→ Written request
Retype the part of the entries that begins with the line containing "Task: Click the Save floppy disk icon" and ends with the line containing "I will 97,22.", reproducing every line in between without any change.

→ Information supplied
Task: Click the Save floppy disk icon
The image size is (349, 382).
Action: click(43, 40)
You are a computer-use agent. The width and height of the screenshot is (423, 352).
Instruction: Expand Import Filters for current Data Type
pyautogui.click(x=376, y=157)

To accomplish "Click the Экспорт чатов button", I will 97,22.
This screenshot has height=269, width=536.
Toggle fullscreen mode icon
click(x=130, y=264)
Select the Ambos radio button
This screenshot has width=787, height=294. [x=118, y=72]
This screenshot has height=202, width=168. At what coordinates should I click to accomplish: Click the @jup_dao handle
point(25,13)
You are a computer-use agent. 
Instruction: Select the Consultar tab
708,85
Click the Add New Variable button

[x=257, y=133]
...
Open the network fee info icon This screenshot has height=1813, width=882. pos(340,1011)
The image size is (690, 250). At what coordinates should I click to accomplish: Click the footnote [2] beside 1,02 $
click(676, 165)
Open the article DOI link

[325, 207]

→ Expected answer
Task: Click the Save floppy disk icon
The image size is (349, 382).
Action: click(43, 40)
You are a computer-use agent. The width and height of the screenshot is (423, 352).
Instruction: Expand Import Filters for current Data Type
pyautogui.click(x=376, y=157)

To accomplish "Click the Экспорт чатов button", I will 97,22.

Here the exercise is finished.